● Aim of the exercise: The entries below contain pictures. Write out only the lines from the line with "The width and" up to and including the line with "Task: Click the", exactly, without them.
────────────────────
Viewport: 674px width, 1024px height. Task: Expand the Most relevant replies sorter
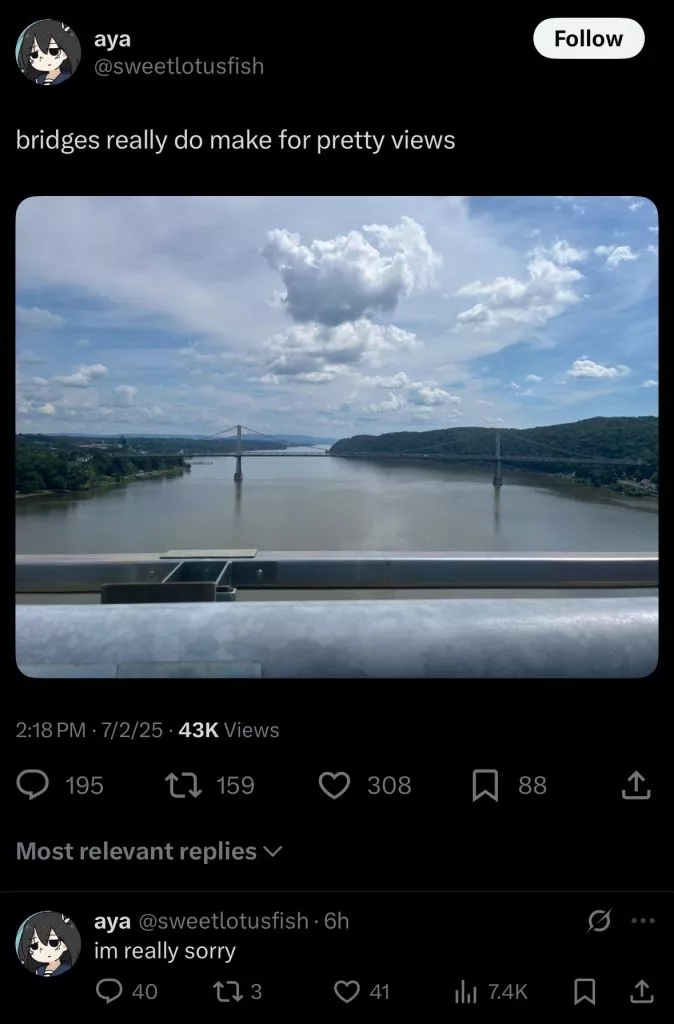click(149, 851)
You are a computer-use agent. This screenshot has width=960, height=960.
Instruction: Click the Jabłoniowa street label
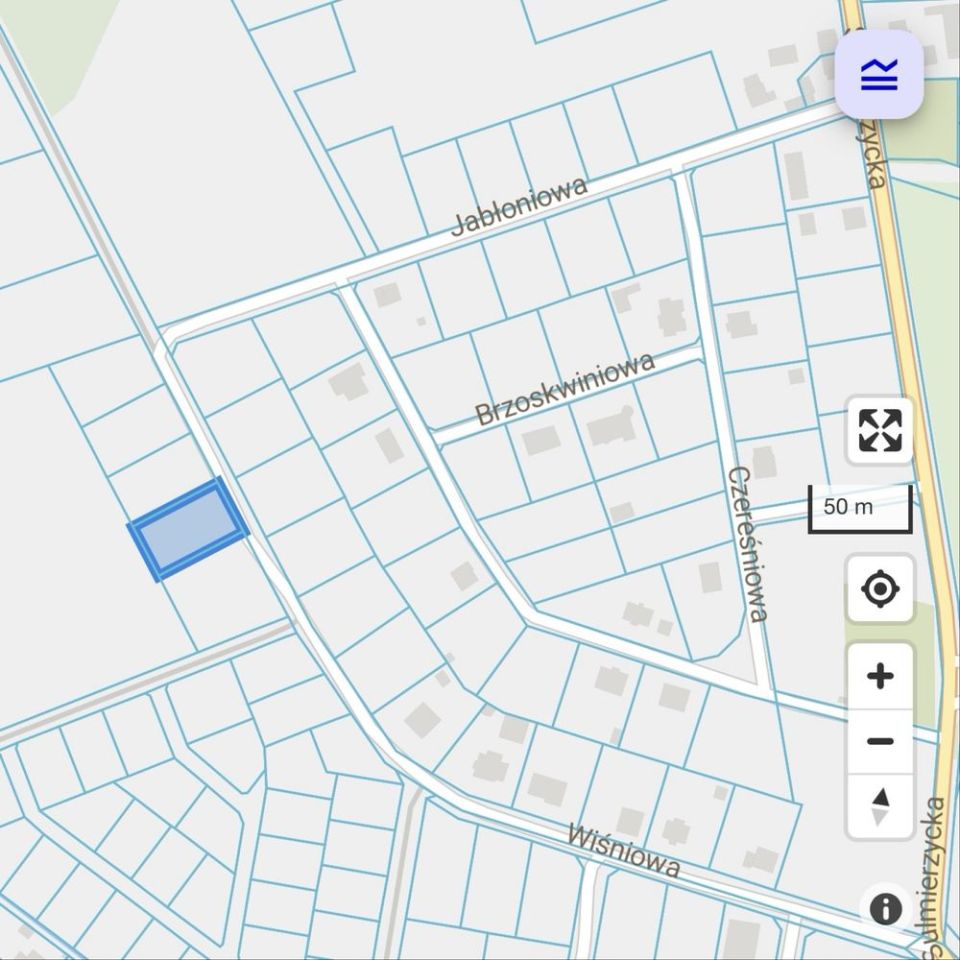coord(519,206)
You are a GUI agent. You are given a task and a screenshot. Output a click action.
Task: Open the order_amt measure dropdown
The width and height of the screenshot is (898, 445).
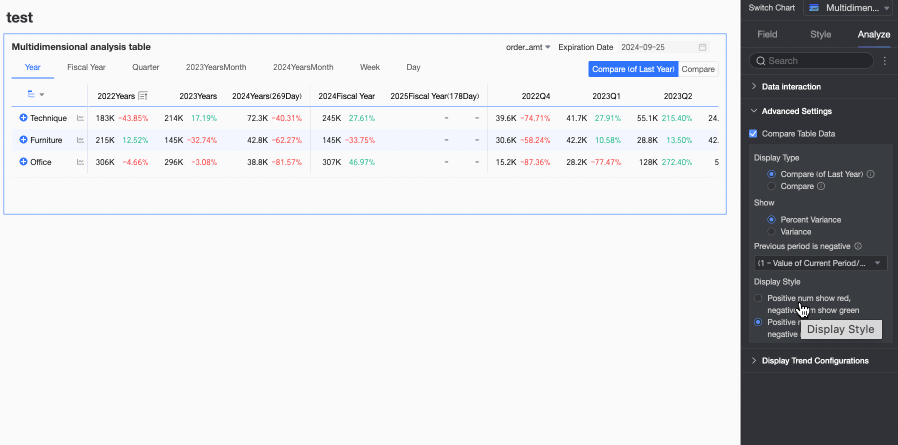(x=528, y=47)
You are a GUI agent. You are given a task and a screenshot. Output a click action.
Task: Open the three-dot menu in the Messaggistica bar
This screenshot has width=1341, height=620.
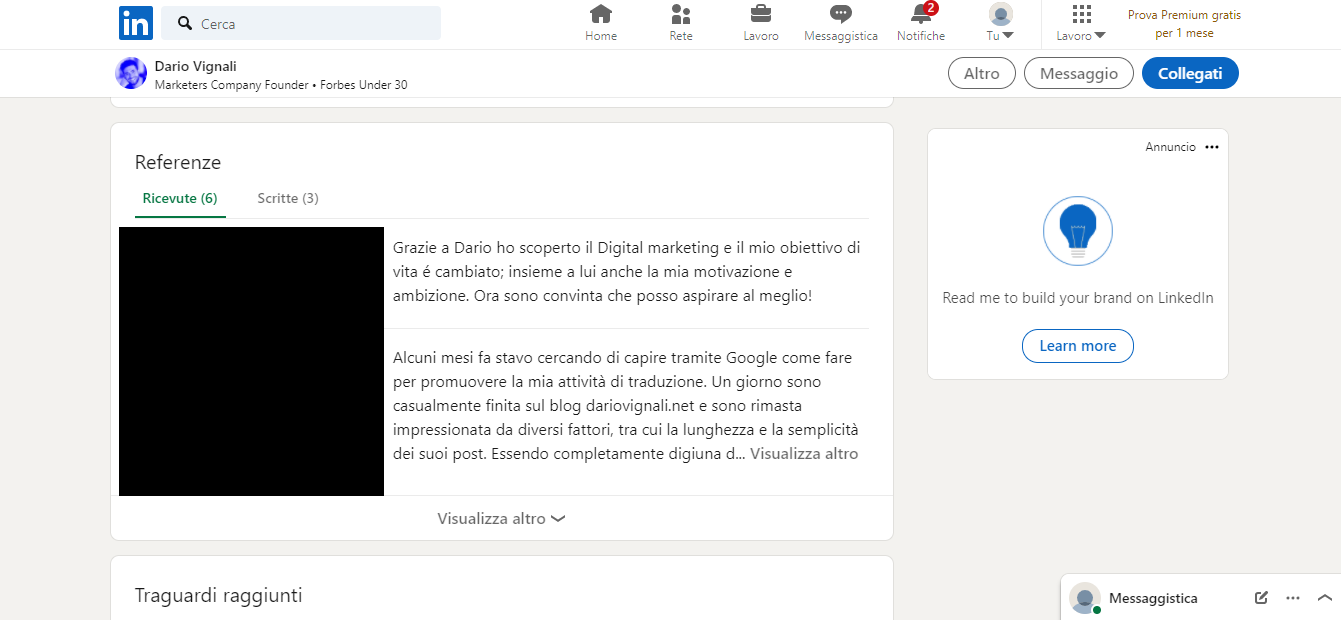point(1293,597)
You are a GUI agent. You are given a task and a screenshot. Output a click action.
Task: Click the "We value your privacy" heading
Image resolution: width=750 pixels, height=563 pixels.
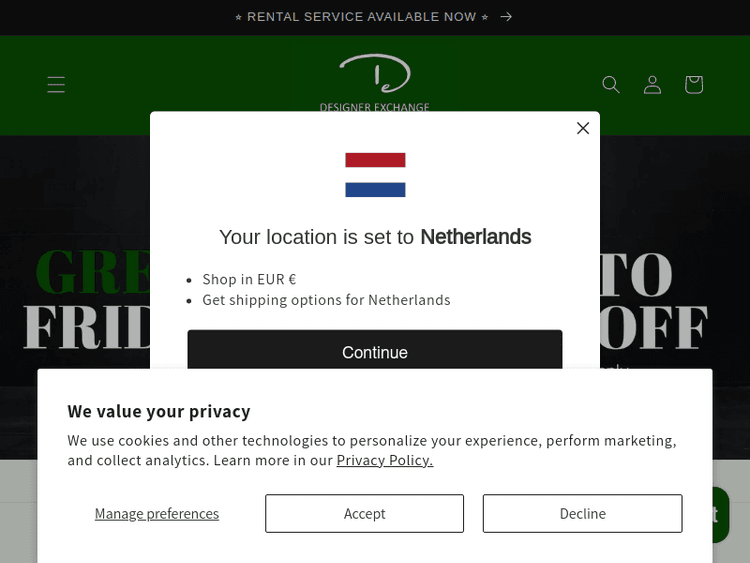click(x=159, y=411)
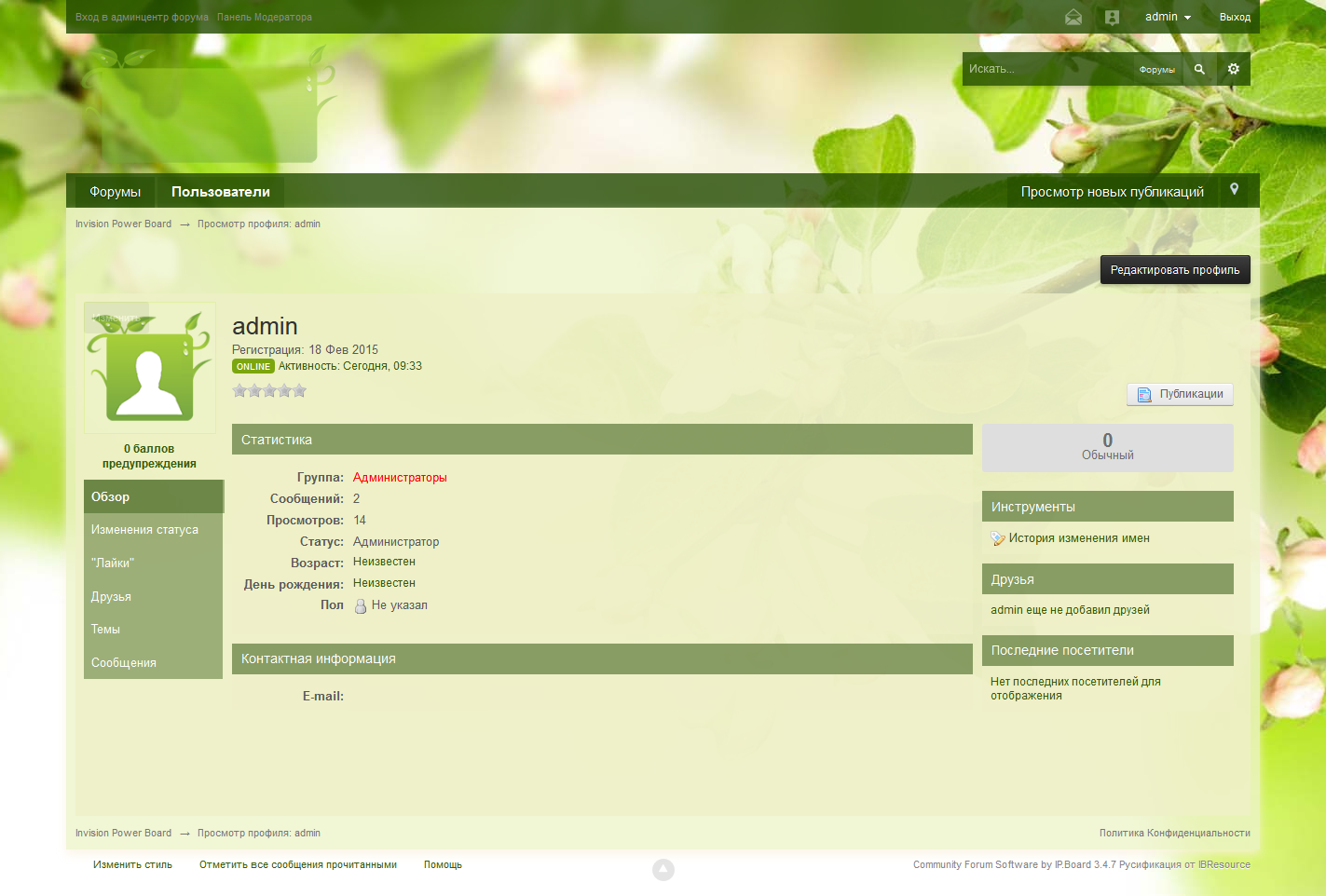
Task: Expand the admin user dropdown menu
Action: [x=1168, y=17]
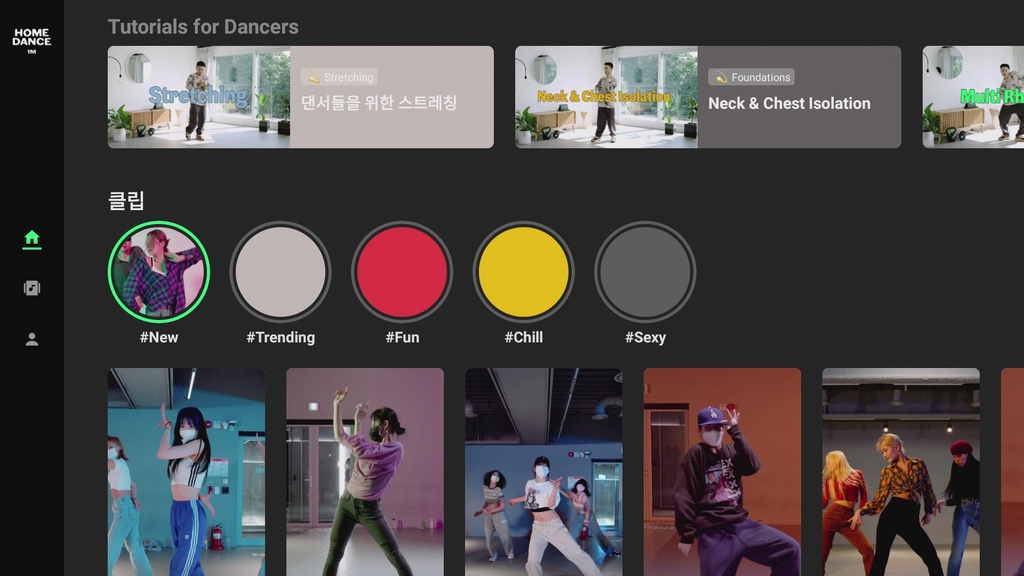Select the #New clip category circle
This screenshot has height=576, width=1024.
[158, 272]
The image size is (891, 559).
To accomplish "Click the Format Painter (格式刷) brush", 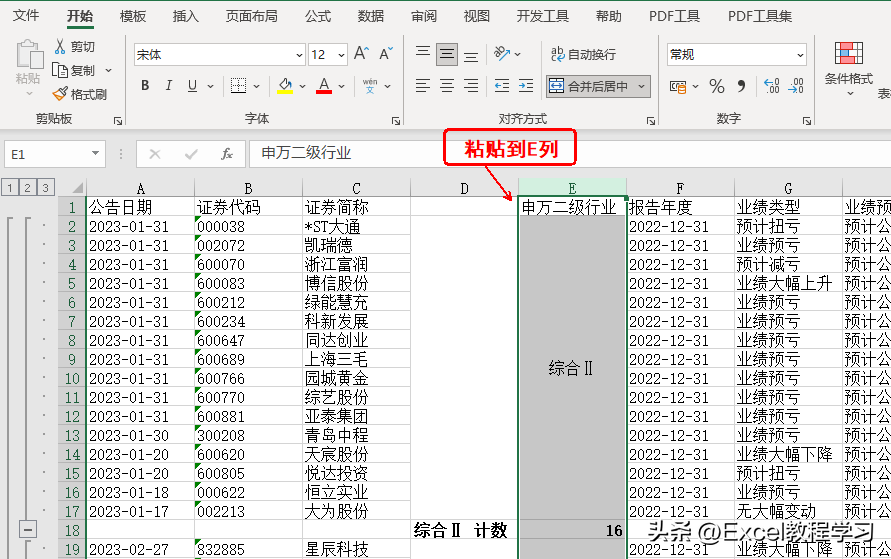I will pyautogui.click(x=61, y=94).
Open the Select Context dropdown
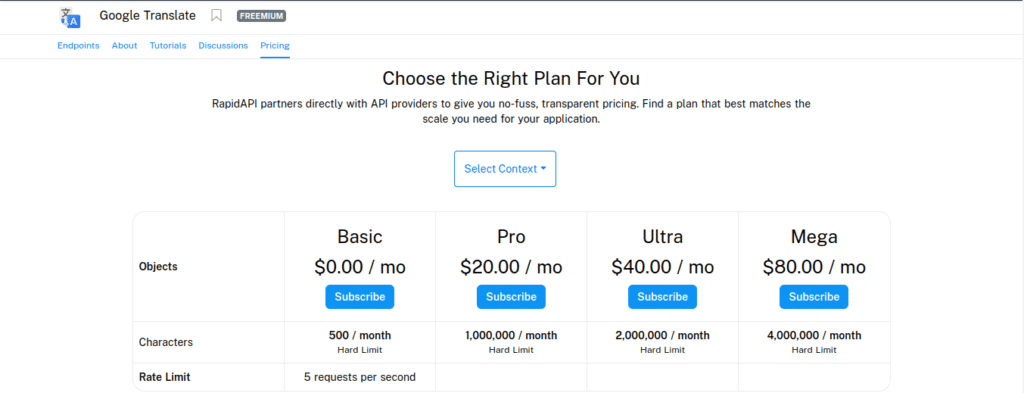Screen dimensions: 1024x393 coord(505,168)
────────────────────
● Result of the exercise:
The width and height of the screenshot is (898, 445).
(x=528, y=47)
You are a GUI agent. You are given a task and a screenshot. Output a click action.
Task: Open the three-dot menu in the Messaggistica bar
This screenshot has width=1341, height=620.
point(1293,597)
You are a GUI agent. You are given a task and a screenshot. Output a click action.
Task: Click the "We value your privacy" heading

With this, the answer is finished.